L'analisi del consigliere provinciale Magliocchetti sugli ultimi dati forniti dall'Osservatorio economico del Mi.SE

La provincia di Frosinone al top dell'import/export secondo l'Osservatorio economico della Direzione Generale per le Politiche di Internazionalizzazione e la Promozione degli Scambi del Mi.SE. Ad essere analizzati sono i dati aggiornati al 31 marzo 2018 e riferiti al 2017. La provincia di Frosinone si è guadagnata il 17° posto per le esportazioni e il 10° posto per le importazioni. Un risultato importante considerando le campoliste delle classifiche, Milano, Torino e Vicenza per la prima, Milano, Roma e Torino per la seconda. 

Un +42% nel 2017

"Si tratta di posizioni senza alcun dubbio importanti, positive e che devono indurre a delle riflessioni sul futuro dello sviluppo del territorio del basso Lazio" commenta il consigliere comunale e provinciale di Frosinone Danilo Magliocchetti. Importante analizzare anche l'andamento registrato negli ultimi 5 anni. Quinquennio in cui l'export è balzato dal 3.2% del 2012 al +42.7% del 2017. Grazie a questo notevole incremento, la provincia di Frosinone è risultata al secondo posto in assoluto Italia, dopo Gorizia che registra il +58.4%. Il consigliere Magliocchetti continua ad analizzare i dati forniti dall'Osservatorio passando a considerare che "il peso della provincia di Frosinone nell'Import/export delle proprie aziende rispetto al dato nazionale, è dell'1.7% nelle esportazioni e 2.0% nelle importazioni".

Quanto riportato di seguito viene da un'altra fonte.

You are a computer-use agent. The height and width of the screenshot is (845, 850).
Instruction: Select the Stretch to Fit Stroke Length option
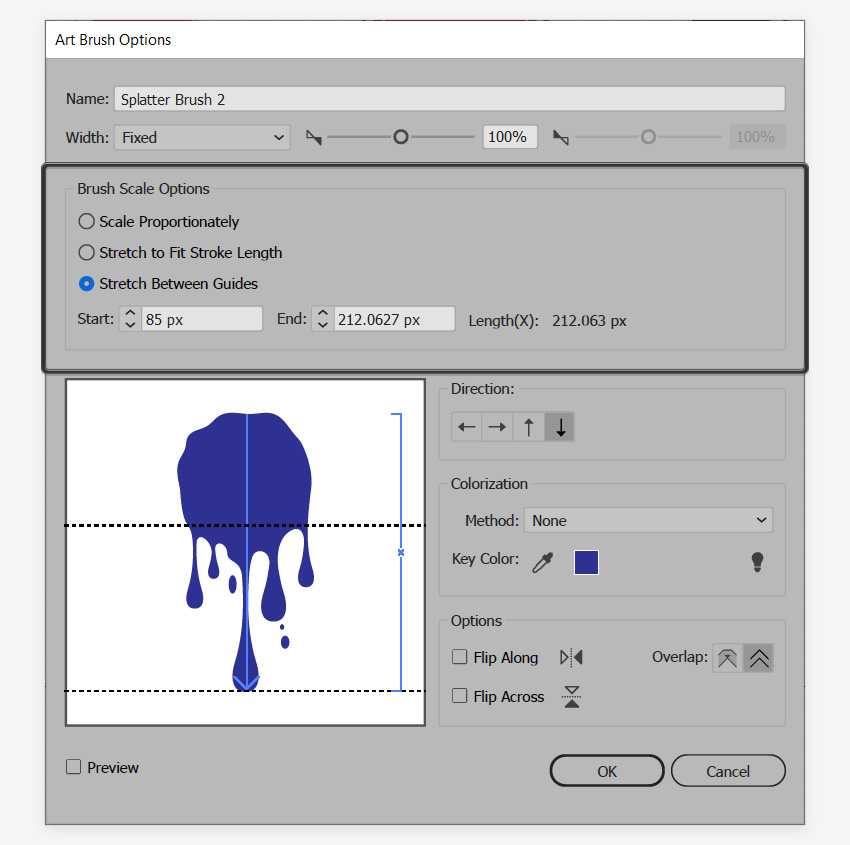(x=86, y=252)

Un unico polo chimico farmaceutico del basso Lazio

"Ma quali sono i settori dell’import/export nei quali il Lazio e quindi la provincia di Frosinone sono particolarmente performanti? Si tratta dei settori farmaceutico, chimico-medicinali e botanici. E poi ancora prodotti petroliferi e raffinati, prodotti in legno, carta e stampa.
Ora, poiché anche la provincia di Latina consegue risultati certamente positivi nel 2017, negli stessi settori, attestandosi al 23° posto assoluto nelle esportazioni e al 21° nelle importazioni e considerato che anche nel pontino Latina-Cisterna- Aprilia, esistono importantissime aziende del settore chimico farmaceutico come ad esempio Pfizer - Angelini – Janssen Cilag, perché non pensare alla realizzazione di un unico polo chimico farmaceutico del basso Lazio con le province di Frosinone e Latina, visto che insieme, nel medesimo comparto, costituiscono una fetta assolutamente rilevante nelle esportazioni laziali?